■ INPUT FOR THIS TASK
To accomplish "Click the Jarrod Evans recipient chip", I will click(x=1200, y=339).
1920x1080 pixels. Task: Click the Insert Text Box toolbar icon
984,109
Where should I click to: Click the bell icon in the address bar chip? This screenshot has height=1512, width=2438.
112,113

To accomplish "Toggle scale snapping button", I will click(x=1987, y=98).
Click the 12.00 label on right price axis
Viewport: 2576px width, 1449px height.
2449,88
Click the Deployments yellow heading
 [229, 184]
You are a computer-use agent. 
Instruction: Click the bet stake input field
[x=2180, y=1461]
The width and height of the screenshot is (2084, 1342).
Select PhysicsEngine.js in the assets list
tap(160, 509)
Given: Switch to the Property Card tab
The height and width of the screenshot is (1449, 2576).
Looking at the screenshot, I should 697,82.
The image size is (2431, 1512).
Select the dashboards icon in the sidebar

■ WHAT NEEDS TO BE DONE
Copy the lines above exactly, beginning at the line containing "The height and" and stopping at the last line.

■ WORKED SOLUTION
The height and width of the screenshot is (1449, 2576).
Looking at the screenshot, I should 697,82.
The image size is (2431, 1512).
Select the dashboards icon in the sidebar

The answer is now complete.